This seems like future work we could address another time...but
perhaps I could follow the tangent for just a second.  Why would it
make sense to add conflict-resolution information to `merge-tree`?
When you ran `merge-tree` the first time, it already provided you with
a tree, and a list of conflicted files.  If you have updates for those
conflicted files, you can update the tree yourself without needing to
redo any merges...right?  Why would extending merge-tree and calling
it again and having it repeat a merge even help?

> Doing it this way will require substantial changes on the server side, in
> particular in the UI, which currently does not have any support for
> handling conflicts involving renames. It will be a lot of work, and I am
> certain that I will have to pivot many times regarding the design of `git
> merge-tree` features supporting that UI. I'm excited to start that
> journey.
>
> What do you think?

I'm open to going down new paths and even doing a lot of refactoring
to get what we need, I'd just like to understand why they are needed
first.  In particular, I'm confused why you feel you should only ever
use part of the "git merge-tree -z" output.  Previously it seemed you
were trying to use only `ls-files -u`-style output, now you're trying
to use only the <Informational messages> section, and I'm trying to
advocate for using both.  I think you can already handle many of the
cases you are concerned about if you do so, without any further
merge-ort.c changes, and that the remaining cases should be
addressable with just a few small tweaks to some rename-related
path_msg() calls.

But maybe I'm still not understanding something about the usecase, or
there's something I'm missing about why the information provided
really isn't sufficient to solve the cases you're currently facing.
Could you look over the concrete examples I provided and give some
feedback on what you want to do with them?  That might point out what
I'm missing.  Let me quote the two relevant sections of my last email
with these examples, in reverse order:

> > I'm not so sure you need additional information.  Don't the
> > <Conflicted file info> and <Informational messages> provide enough
> > info already, for the usecases you are considering?  In particular,
> > you were trying to add a testcase in your series for a simple
> > directory/file conflict, but for such a case you can already determine
> > original filenames.  The <Conflicted file info> and <Informational
> > messages> sections of the `merge-tree -z` output for these, after
> > replacing NUL characters with newlines, would be:
> >
> >     120000 <HASH> 3 origfile
> >     100644 <HASH> 1 origfile~branch
> >     100644 <HASH> 2 origfile~branch
> >
> >     2
> >     origfile
> >     origfile~branch
> >     CONFLICT (distinct modes)
++++++++
* SHORT TASK A *
Work out how many lines of the entries contain the string "screenshot". Case counts. Give only the number.

* MATERIAL SUPPLIED *
++++++++
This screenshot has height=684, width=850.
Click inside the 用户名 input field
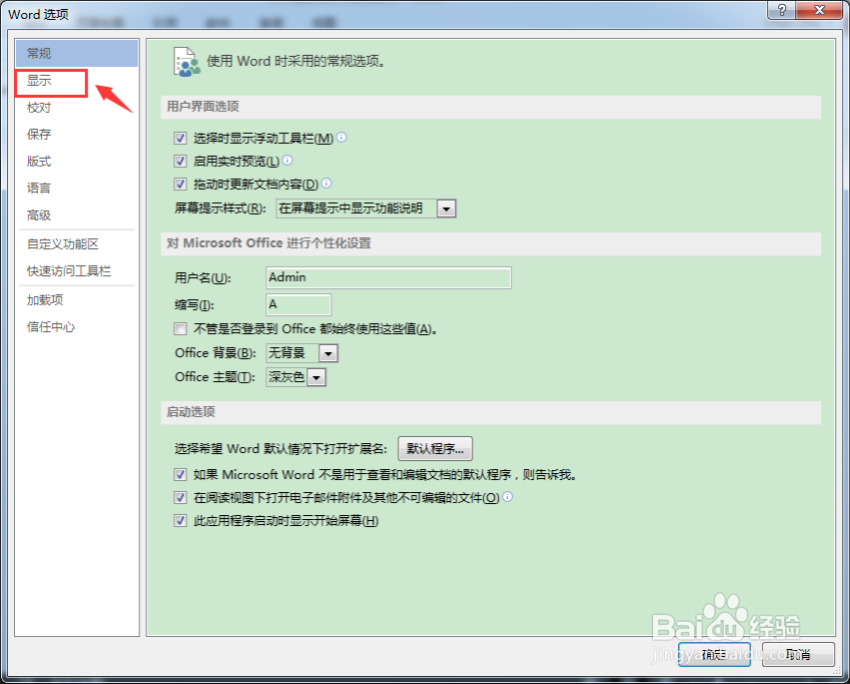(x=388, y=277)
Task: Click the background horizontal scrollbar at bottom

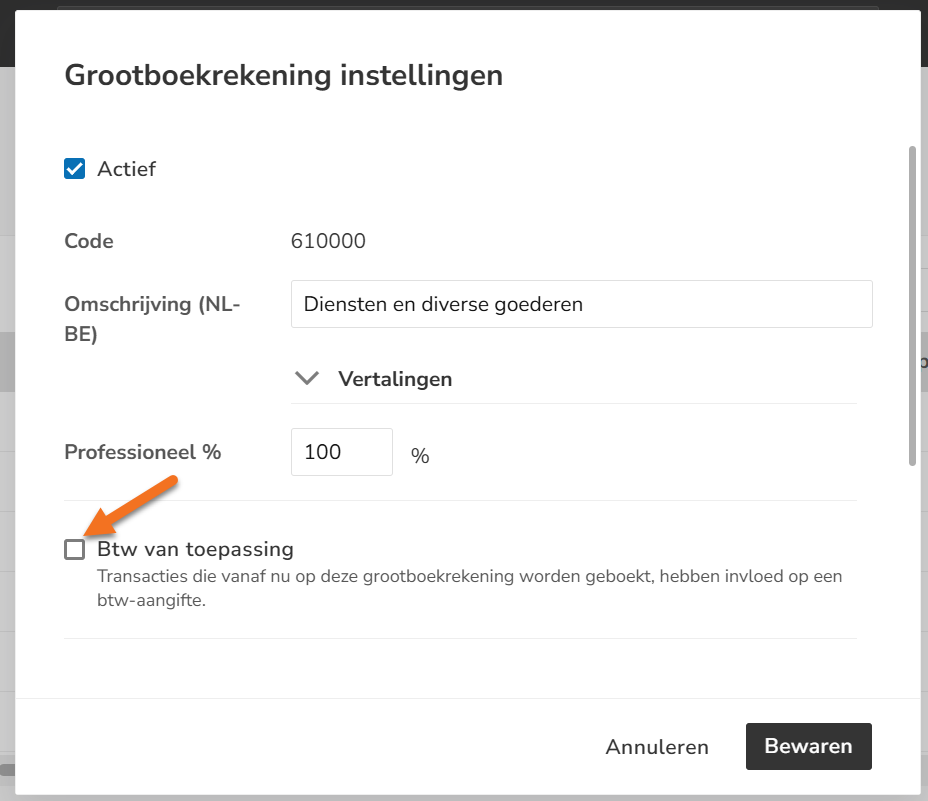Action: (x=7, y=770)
++++++++
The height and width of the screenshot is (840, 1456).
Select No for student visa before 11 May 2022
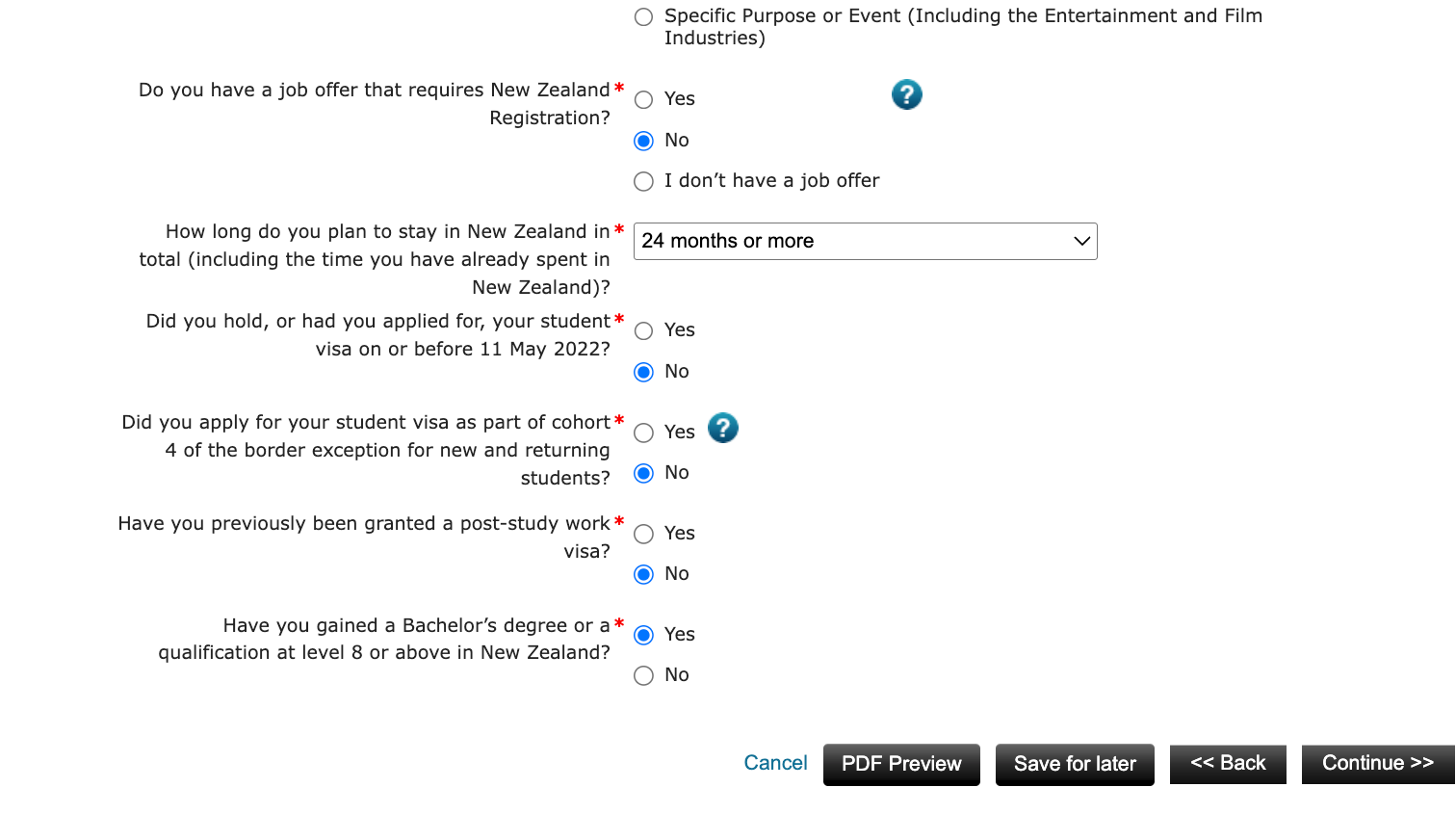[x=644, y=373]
++++++++
* SHORT TASK B *
In the merge-tree discussion, what does the quoted passage say the server-side UI currently has no support for?

* WORKED ANSWER A *
2

* WORKED ANSWER B *
Handling conflicts involving renames.